─── Data in this exercise ───

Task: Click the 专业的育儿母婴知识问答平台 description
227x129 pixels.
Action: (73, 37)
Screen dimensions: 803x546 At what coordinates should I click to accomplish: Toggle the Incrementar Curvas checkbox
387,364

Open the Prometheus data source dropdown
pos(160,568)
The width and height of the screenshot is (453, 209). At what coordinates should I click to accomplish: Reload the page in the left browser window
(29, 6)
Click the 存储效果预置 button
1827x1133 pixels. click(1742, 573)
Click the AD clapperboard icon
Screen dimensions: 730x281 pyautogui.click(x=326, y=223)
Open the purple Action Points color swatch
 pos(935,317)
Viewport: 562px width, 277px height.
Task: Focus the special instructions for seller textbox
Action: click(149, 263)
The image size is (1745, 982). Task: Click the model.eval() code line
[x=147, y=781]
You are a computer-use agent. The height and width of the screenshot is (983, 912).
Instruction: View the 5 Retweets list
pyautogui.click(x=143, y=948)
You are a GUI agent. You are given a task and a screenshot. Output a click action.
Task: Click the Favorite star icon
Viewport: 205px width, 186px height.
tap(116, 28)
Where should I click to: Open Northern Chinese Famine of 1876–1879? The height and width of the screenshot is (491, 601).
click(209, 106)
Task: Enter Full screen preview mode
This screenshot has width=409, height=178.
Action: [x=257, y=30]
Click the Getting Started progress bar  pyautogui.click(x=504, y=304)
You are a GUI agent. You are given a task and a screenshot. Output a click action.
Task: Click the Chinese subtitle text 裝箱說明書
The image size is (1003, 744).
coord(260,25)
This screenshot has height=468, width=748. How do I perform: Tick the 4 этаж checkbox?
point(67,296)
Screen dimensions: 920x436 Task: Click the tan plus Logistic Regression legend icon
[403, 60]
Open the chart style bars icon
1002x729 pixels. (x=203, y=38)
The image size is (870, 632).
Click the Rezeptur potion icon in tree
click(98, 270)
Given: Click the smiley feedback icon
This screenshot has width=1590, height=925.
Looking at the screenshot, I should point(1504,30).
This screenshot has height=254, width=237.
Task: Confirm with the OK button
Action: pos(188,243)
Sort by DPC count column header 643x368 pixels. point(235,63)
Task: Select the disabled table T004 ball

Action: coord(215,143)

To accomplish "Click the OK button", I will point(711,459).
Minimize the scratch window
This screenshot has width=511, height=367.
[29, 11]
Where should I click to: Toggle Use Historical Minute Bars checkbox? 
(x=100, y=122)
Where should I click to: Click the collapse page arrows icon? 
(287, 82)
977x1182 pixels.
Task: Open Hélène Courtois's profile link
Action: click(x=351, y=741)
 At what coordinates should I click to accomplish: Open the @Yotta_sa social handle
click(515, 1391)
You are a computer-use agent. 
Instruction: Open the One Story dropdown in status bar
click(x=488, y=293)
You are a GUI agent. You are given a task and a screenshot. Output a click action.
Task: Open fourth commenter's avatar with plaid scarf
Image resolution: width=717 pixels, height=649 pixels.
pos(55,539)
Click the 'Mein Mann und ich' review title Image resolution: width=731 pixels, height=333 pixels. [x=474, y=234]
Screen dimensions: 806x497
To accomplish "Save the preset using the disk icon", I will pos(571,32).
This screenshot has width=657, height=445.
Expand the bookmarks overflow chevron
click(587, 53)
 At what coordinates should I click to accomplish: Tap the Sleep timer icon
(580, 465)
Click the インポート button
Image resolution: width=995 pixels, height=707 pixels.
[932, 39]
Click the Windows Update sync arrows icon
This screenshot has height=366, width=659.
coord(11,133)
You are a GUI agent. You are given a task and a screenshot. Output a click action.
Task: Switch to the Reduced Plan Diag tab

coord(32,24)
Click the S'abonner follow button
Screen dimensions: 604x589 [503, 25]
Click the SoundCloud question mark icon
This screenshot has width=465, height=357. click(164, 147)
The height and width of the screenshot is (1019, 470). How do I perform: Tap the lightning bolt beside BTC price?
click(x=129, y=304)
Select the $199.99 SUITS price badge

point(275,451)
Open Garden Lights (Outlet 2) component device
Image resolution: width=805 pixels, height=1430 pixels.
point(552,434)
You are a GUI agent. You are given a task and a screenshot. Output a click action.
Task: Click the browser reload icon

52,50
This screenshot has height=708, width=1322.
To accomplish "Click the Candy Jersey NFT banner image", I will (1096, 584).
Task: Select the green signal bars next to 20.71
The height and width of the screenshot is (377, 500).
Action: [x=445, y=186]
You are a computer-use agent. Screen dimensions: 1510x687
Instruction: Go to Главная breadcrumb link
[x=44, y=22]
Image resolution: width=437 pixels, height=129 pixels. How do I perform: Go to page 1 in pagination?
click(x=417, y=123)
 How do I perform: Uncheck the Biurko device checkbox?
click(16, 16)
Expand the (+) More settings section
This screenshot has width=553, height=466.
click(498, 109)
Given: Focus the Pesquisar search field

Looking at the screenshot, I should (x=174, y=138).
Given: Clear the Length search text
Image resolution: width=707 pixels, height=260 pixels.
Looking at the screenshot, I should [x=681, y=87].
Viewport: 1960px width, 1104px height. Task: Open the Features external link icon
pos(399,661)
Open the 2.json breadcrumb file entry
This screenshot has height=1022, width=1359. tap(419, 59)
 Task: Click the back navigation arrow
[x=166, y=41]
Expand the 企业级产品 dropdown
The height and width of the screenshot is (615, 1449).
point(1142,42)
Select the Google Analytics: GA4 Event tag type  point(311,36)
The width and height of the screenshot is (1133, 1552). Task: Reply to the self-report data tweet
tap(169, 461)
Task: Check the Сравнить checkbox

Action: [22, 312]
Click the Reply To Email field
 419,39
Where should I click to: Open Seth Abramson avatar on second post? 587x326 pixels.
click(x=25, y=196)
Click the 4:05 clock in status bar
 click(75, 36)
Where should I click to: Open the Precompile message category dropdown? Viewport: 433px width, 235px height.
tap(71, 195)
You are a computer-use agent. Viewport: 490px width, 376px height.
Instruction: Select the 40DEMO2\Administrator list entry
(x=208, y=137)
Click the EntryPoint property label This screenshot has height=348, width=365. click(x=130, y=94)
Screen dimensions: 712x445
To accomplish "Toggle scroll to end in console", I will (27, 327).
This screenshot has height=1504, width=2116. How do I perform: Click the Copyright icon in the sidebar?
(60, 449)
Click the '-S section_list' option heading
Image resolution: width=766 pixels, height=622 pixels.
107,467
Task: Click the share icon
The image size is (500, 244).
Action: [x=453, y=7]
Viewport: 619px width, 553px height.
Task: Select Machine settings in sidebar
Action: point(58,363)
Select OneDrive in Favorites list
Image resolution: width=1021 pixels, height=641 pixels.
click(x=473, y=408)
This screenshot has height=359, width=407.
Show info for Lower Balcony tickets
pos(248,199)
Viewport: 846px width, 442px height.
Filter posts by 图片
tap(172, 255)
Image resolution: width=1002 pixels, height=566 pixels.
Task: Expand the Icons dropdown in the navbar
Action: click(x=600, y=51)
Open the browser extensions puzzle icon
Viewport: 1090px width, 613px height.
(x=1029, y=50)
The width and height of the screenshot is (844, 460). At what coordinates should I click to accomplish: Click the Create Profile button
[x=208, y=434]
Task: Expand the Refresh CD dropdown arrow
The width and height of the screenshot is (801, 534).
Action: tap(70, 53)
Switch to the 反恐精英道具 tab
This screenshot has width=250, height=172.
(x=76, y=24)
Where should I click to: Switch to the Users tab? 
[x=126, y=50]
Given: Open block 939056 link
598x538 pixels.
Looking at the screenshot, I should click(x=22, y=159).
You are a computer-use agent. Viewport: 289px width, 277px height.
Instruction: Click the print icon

───

Given exercise: Switch "Prometheus" to "Loki" in the listing above, then write out all of its lines again with nothing else changed.

Task solution:
Task: Click the 专业的育儿母婴知识问答平台 description
227x129 pixels.
Action: (73, 37)
Screen dimensions: 803x546 At what coordinates should I click to accomplish: Toggle the Incrementar Curvas checkbox
387,364

Open the Loki data source dropdown
pos(160,568)
The width and height of the screenshot is (453, 209). At what coordinates should I click to accomplish: Reload the page in the left browser window
(29, 6)
Click the 存储效果预置 button
1827x1133 pixels. click(1742, 573)
Click the AD clapperboard icon
Screen dimensions: 730x281 pyautogui.click(x=326, y=223)
Open the purple Action Points color swatch
 pos(935,317)
Viewport: 562px width, 277px height.
Task: Focus the special instructions for seller textbox
Action: click(149, 263)
The image size is (1745, 982). Task: Click the model.eval() code line
[x=147, y=781]
You are a computer-use agent. The height and width of the screenshot is (983, 912).
Instruction: View the 5 Retweets list
pyautogui.click(x=143, y=948)
You are a GUI agent. You are given a task and a screenshot. Output a click action.
Task: Click the Favorite star icon
Viewport: 205px width, 186px height.
tap(116, 28)
Where should I click to: Open Northern Chinese Famine of 1876–1879? The height and width of the screenshot is (491, 601).
click(209, 106)
Task: Enter Full screen preview mode
This screenshot has width=409, height=178.
Action: [x=257, y=30]
Click the Getting Started progress bar  pyautogui.click(x=504, y=304)
You are a GUI agent. You are given a task and a screenshot. Output a click action.
Task: Click the Chinese subtitle text 裝箱說明書
The image size is (1003, 744).
coord(260,25)
This screenshot has height=468, width=748. How do I perform: Tick the 4 этаж checkbox?
point(67,296)
Screen dimensions: 920x436 Task: Click the tan plus Logistic Regression legend icon
[403, 60]
Open the chart style bars icon
1002x729 pixels. (x=203, y=38)
The image size is (870, 632).
Click the Rezeptur potion icon in tree
click(98, 270)
Given: Click the smiley feedback icon
This screenshot has width=1590, height=925.
Looking at the screenshot, I should point(1504,30).
This screenshot has height=254, width=237.
Task: Confirm with the OK button
Action: pos(188,243)
Sort by DPC count column header 643x368 pixels. point(235,63)
Task: Select the disabled table T004 ball

Action: coord(215,143)

To accomplish "Click the OK button", I will point(711,459).
Minimize the scratch window
This screenshot has width=511, height=367.
[29, 11]
Where should I click to: Toggle Use Historical Minute Bars checkbox? 
(x=100, y=122)
Where should I click to: Click the collapse page arrows icon? 
(287, 82)
977x1182 pixels.
Task: Open Hélène Courtois's profile link
Action: click(x=351, y=741)
 At what coordinates should I click to accomplish: Open the @Yotta_sa social handle
click(515, 1391)
You are a computer-use agent. 
Instruction: Open the One Story dropdown in status bar
click(x=488, y=293)
You are a GUI agent. You are given a task and a screenshot. Output a click action.
Task: Open fourth commenter's avatar with plaid scarf
Image resolution: width=717 pixels, height=649 pixels.
pos(55,539)
Click the 'Mein Mann und ich' review title Image resolution: width=731 pixels, height=333 pixels. [x=474, y=234]
Screen dimensions: 806x497
To accomplish "Save the preset using the disk icon", I will pos(571,32).
This screenshot has width=657, height=445.
Expand the bookmarks overflow chevron
click(587, 53)
 At what coordinates should I click to accomplish: Tap the Sleep timer icon
(580, 465)
Click the インポート button
Image resolution: width=995 pixels, height=707 pixels.
[932, 39]
Click the Windows Update sync arrows icon
This screenshot has height=366, width=659.
coord(11,133)
You are a GUI agent. You are given a task and a screenshot. Output a click action.
Task: Switch to the Reduced Plan Diag tab

coord(32,24)
Click the S'abonner follow button
Screen dimensions: 604x589 [503, 25]
Click the SoundCloud question mark icon
This screenshot has width=465, height=357. click(164, 147)
The height and width of the screenshot is (1019, 470). How do I perform: Tap the lightning bolt beside BTC price?
click(x=129, y=304)
Select the $199.99 SUITS price badge

point(275,451)
Open Garden Lights (Outlet 2) component device
Image resolution: width=805 pixels, height=1430 pixels.
point(552,434)
You are a GUI agent. You are given a task and a screenshot. Output a click action.
Task: Click the browser reload icon

52,50
This screenshot has height=708, width=1322.
To accomplish "Click the Candy Jersey NFT banner image", I will (1096, 584).
Task: Select the green signal bars next to 20.71
The height and width of the screenshot is (377, 500).
Action: [x=445, y=186]
You are a computer-use agent. Screen dimensions: 1510x687
Instruction: Go to Главная breadcrumb link
[x=44, y=22]
Image resolution: width=437 pixels, height=129 pixels. How do I perform: Go to page 1 in pagination?
click(x=417, y=123)
 How do I perform: Uncheck the Biurko device checkbox?
click(16, 16)
Expand the (+) More settings section
This screenshot has width=553, height=466.
click(498, 109)
Given: Focus the Pesquisar search field

Looking at the screenshot, I should (x=174, y=138).
Given: Clear the Length search text
Image resolution: width=707 pixels, height=260 pixels.
Looking at the screenshot, I should [x=681, y=87].
Viewport: 1960px width, 1104px height. Task: Open the Features external link icon
pos(399,661)
Open the 2.json breadcrumb file entry
This screenshot has height=1022, width=1359. tap(419, 59)
 Task: Click the back navigation arrow
[x=166, y=41]
Expand the 企业级产品 dropdown
The height and width of the screenshot is (615, 1449).
point(1142,42)
Select the Google Analytics: GA4 Event tag type  point(311,36)
The width and height of the screenshot is (1133, 1552). Task: Reply to the self-report data tweet
tap(169, 461)
Task: Check the Сравнить checkbox

Action: [22, 312]
Click the Reply To Email field
 419,39
Where should I click to: Open Seth Abramson avatar on second post? 587x326 pixels.
click(x=25, y=196)
Click the 4:05 clock in status bar
 click(75, 36)
Where should I click to: Open the Precompile message category dropdown? Viewport: 433px width, 235px height.
tap(71, 195)
You are a computer-use agent. Viewport: 490px width, 376px height.
Instruction: Select the 40DEMO2\Administrator list entry
(x=208, y=137)
Click the EntryPoint property label This screenshot has height=348, width=365. click(x=130, y=94)
Screen dimensions: 712x445
To accomplish "Toggle scroll to end in console", I will (27, 327).
This screenshot has height=1504, width=2116. How do I perform: Click the Copyright icon in the sidebar?
(60, 449)
Click the '-S section_list' option heading
Image resolution: width=766 pixels, height=622 pixels.
107,467
Task: Click the share icon
The image size is (500, 244).
Action: [x=453, y=7]
Viewport: 619px width, 553px height.
Task: Select Machine settings in sidebar
Action: point(58,363)
Select OneDrive in Favorites list
Image resolution: width=1021 pixels, height=641 pixels.
click(x=473, y=408)
This screenshot has height=359, width=407.
Show info for Lower Balcony tickets
pos(248,199)
Viewport: 846px width, 442px height.
Filter posts by 图片
tap(172, 255)
Image resolution: width=1002 pixels, height=566 pixels.
Task: Expand the Icons dropdown in the navbar
Action: click(x=600, y=51)
Open the browser extensions puzzle icon
Viewport: 1090px width, 613px height.
(x=1029, y=50)
The width and height of the screenshot is (844, 460). At what coordinates should I click to accomplish: Click the Create Profile button
[x=208, y=434]
Task: Expand the Refresh CD dropdown arrow
The width and height of the screenshot is (801, 534).
Action: tap(70, 53)
Switch to the 反恐精英道具 tab
This screenshot has width=250, height=172.
(x=76, y=24)
Where should I click to: Switch to the Users tab? 
[x=126, y=50]
Given: Open block 939056 link
598x538 pixels.
Looking at the screenshot, I should click(x=22, y=159).
You are a computer-use agent. Viewport: 289px width, 277px height.
Instruction: Click the print icon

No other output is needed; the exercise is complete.